#### What this task involves:
Reply with nothing but the number of lines in the data below where the word "agent" occurs.

Screenshot grounding data:

________________________

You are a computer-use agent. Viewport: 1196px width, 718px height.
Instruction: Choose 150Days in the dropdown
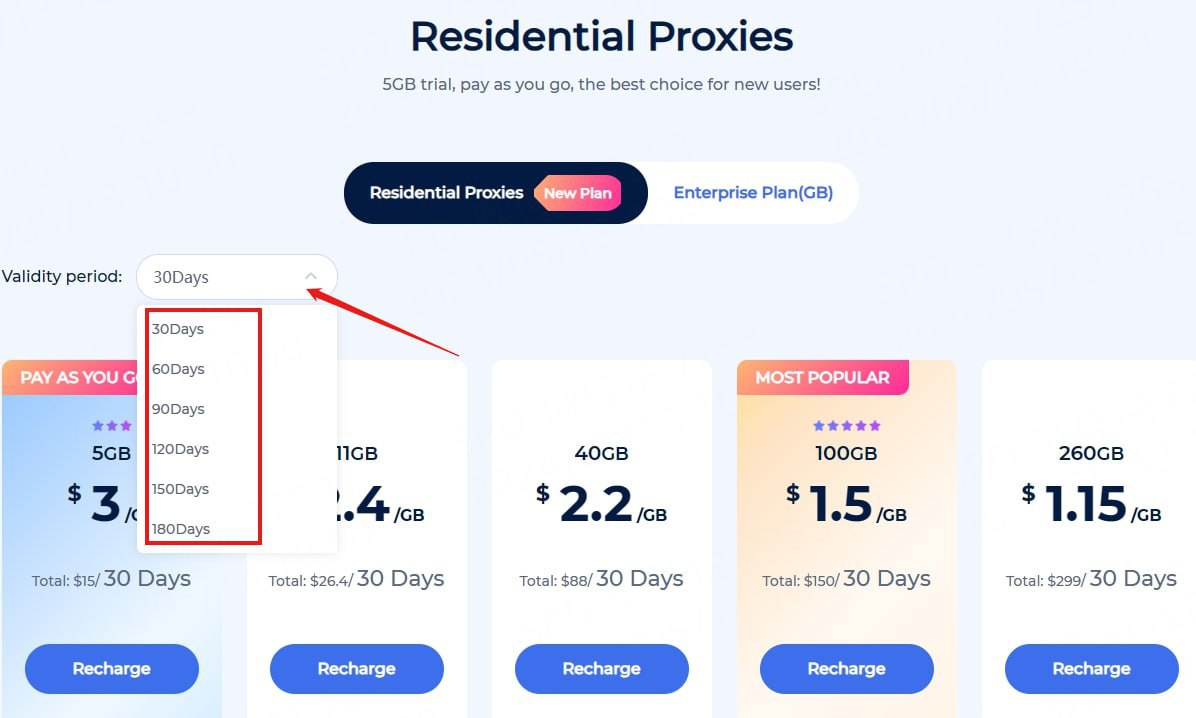coord(180,489)
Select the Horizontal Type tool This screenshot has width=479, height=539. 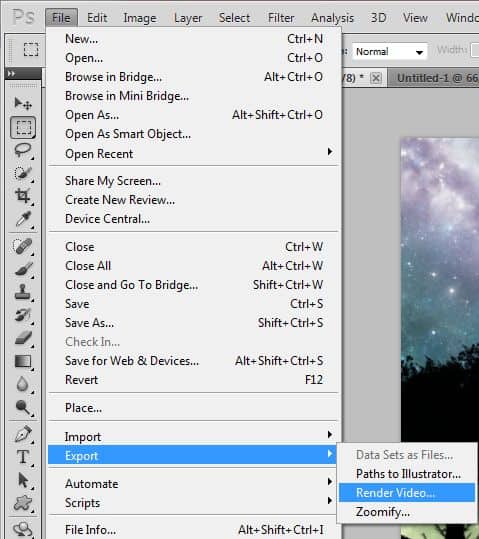23,457
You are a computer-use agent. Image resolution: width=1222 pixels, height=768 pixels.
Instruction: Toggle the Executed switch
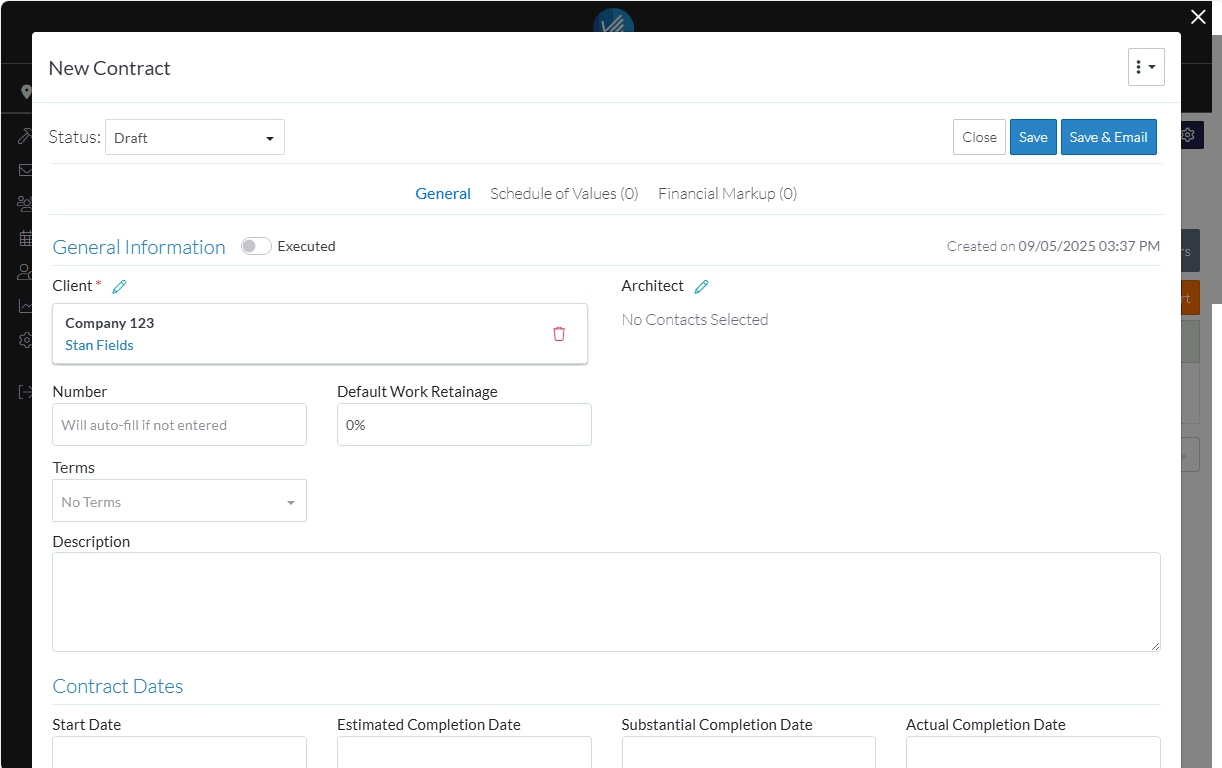pyautogui.click(x=256, y=246)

________________________

#### Task result:
2